Remembering Nabeel Qureshi

How do you honor a life? Let’s plunge into the Deeper Waters and find out.

I woke up Saturday like it was much any other day. At one point, I knew we needed some groceries so I tell Allie I’m off to the store to pick some up. There I am walking through the frozen section when I hear my phone go off indicating a text message. Well, let’s see what Allie wants me to pick up that she just remembered.

It wasn’t her.

It was my mother-in-law, Debbie Licona.

“Nabeel is with Jesus. You cannot say anything to anyone until we tell you.”

The timestamp shows that that message came in around 2:25. I wandered through the story trying to remember what I needed to buy and trying to keep a brave face about me. Inside, I was heartbroken. Yeah. We knew that this was coming. We knew it could have been any day now. Still, there’s something of a shock when the news finally comes.

I was also worried about my wife at that point. She does not handle bad news well and she was home alone. Before too long, the news had broken from other sources all over Facebook. My father-in-law had tweeted it out and that’s when Debbie told me she had already told Allie.

I went through the shopping of that day watching other people go about their business as if it was an ordinary day. I turned on the radio in the car and heard talk radio that was about sports, which I already don’t care for, but which I cared for even less this time. How can you talk about sports when this has happened? How can people go about their day normally? Don’t you know a great man has died?

I remember being rung up at Sprout’s and the cashier giving me my receipt and saying “Have a good day.” My thought in my head was “Whatever that means.” Today is not a good day. Today we lost Nabeel.

I had got to know Nabeel through Mike. I remember being with him at a restaurant I think after or during the apologetics conference talking about life in general. I had messaged him some on Facebook and I loved his book Seeking Allah, Finding Jesus. Nabeel had been a guest on my show once talking about Islam. Those interested can find that here.

Nabeel bravely battled against stomach cancer. There was always a hope that he would be healed, but it didn’t happen. It’s times like this I wondered what God was thinking. Why Nabeel of all people? He didn’t deserve this did he?
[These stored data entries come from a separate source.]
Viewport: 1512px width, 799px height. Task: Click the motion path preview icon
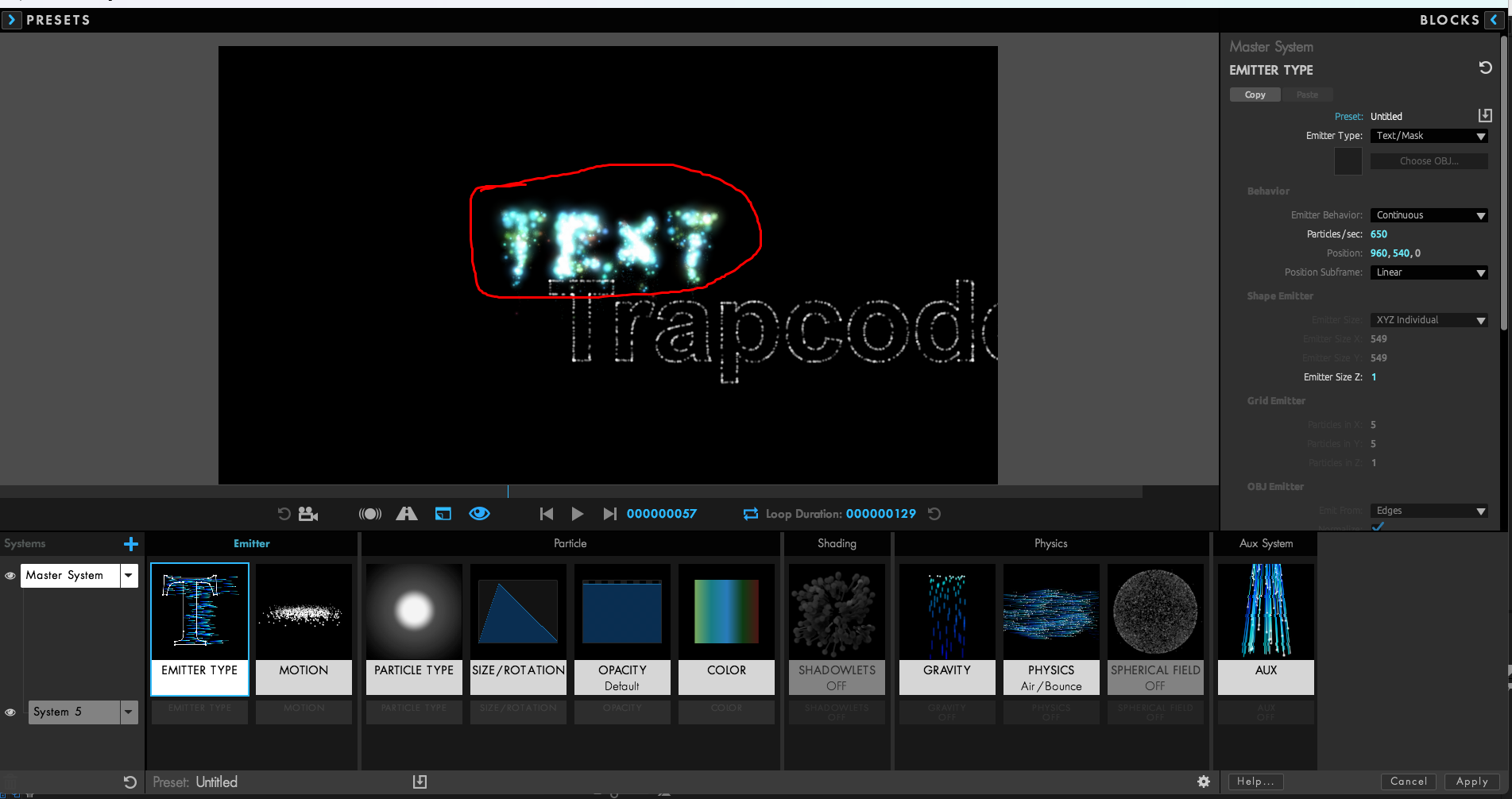(407, 513)
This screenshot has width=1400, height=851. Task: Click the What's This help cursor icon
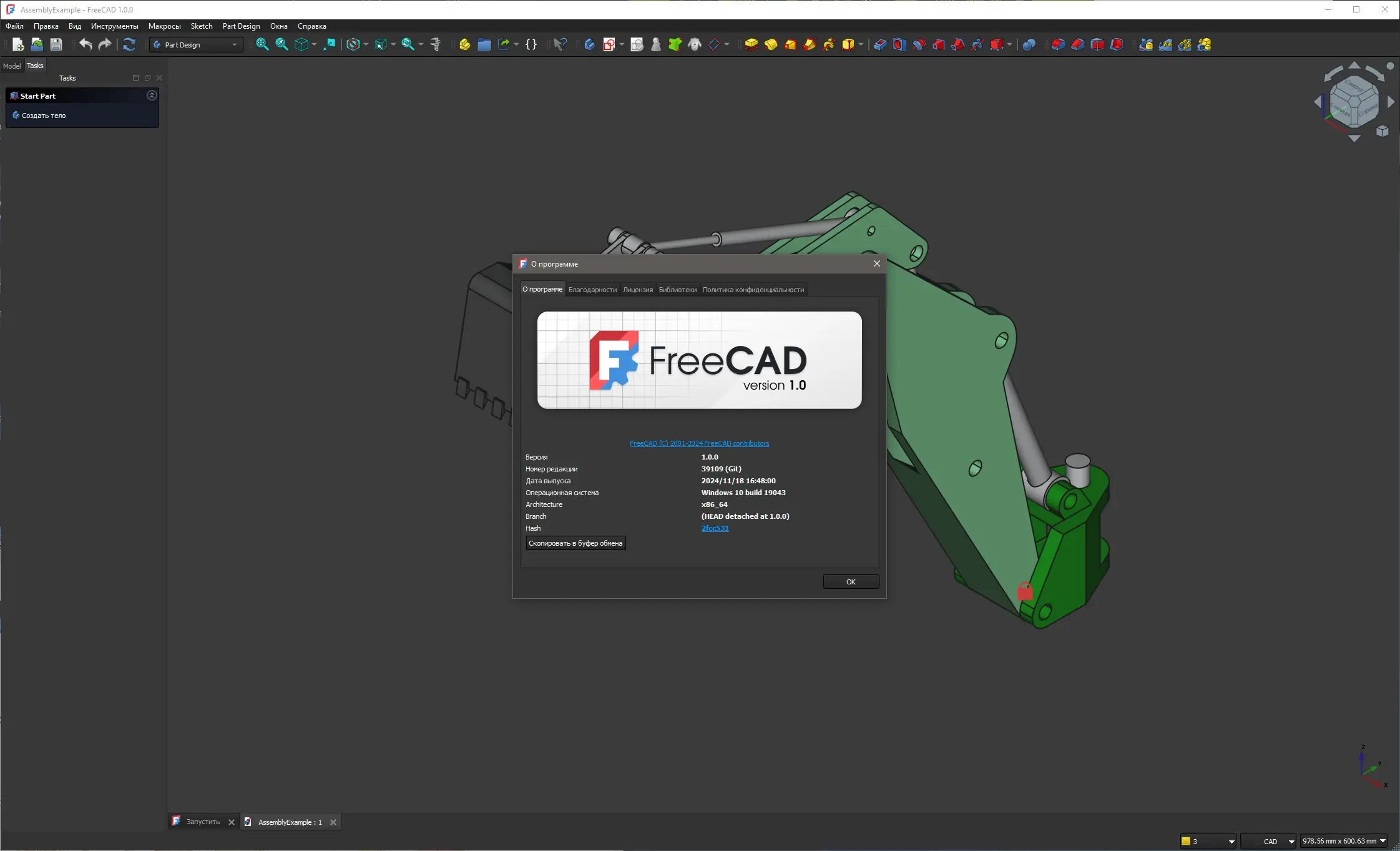560,44
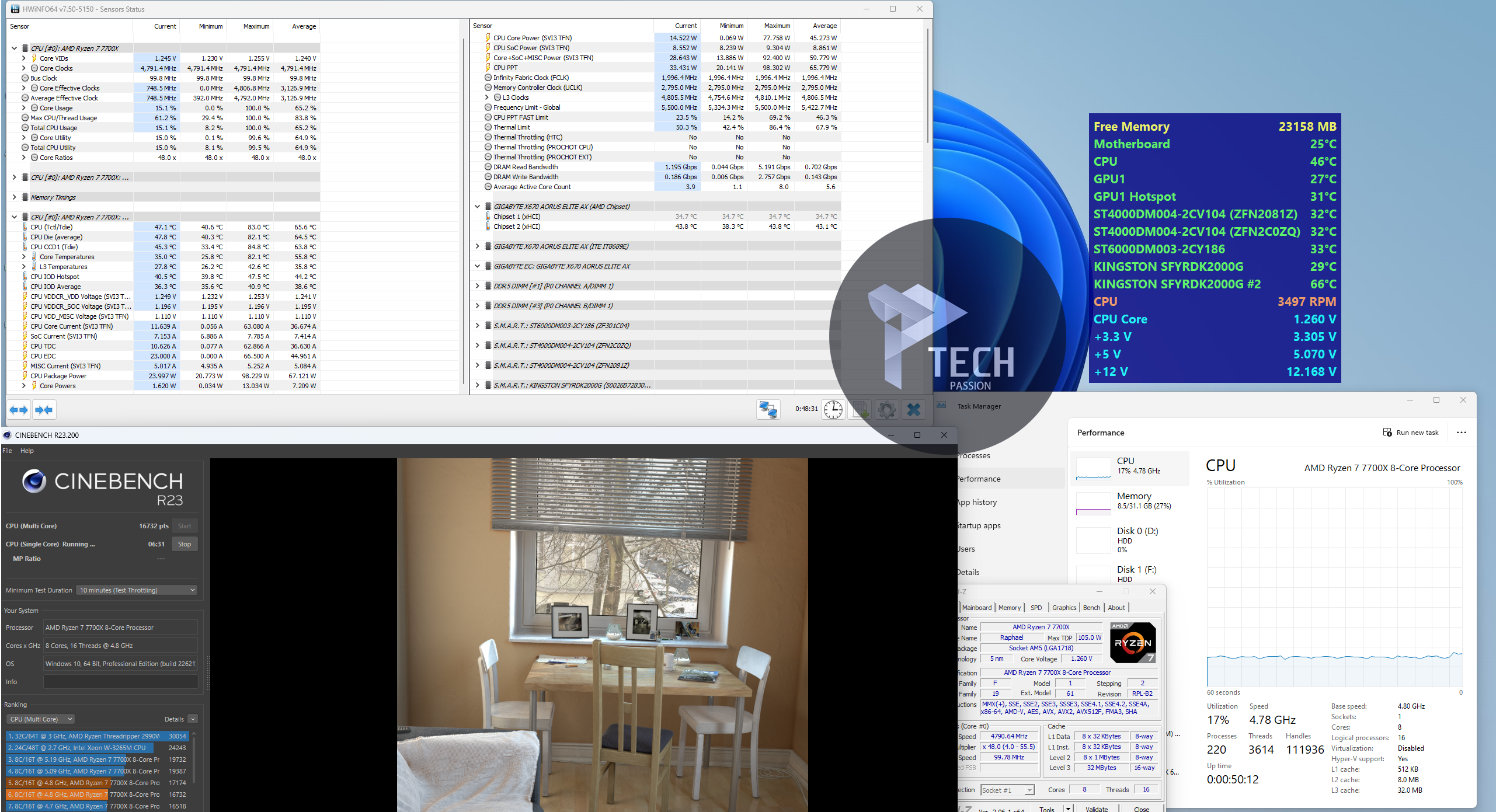Click the expand columns arrows icon in HWiNFO
Image resolution: width=1496 pixels, height=812 pixels.
tap(19, 410)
I also sadly saw some Muslims speaking about where they think Nabeel is now. I know there are some who are celebrating. I saw them post when the news came happy that Nabeel was getting what they thought he deserved. It’s tempting to reply with anger at them, but you know what? Nabeel wouldn’t want that.

Nabeel was also young. Younger than I am right now, and that makes me wonder what I’m doing with my life. It was also the kind of event that made me want to come home and hold my wife close to me. I don’t know how many days we have together. I want to make the most of them.

I miss Nabeel now. I didn’t get to know him well enough as I should, but I always enjoyed my time with him. Sadly, I probably took it for granted. He was young and healthy. He’ll be with us awhile. I was wrong. I hope I’m not taking anyone else in my life for granted.

There is a picture going around Facebook of Nabeel after his baptism. He has his arms raised in his air in victory. In the past, it brought joy, but today it brings me sadness. I know it should bring me joy, but it doesn’t because I want to see the happy and healthy Nabeel again, and I don’t. It’s obvious my sadness is not for Nabeel. He is far better off. It is for myself. It is for his family and all others left behind.

Nabeel. Thank you for being my friend in this time you had with us. I look forward to everlasting friendship with you one day.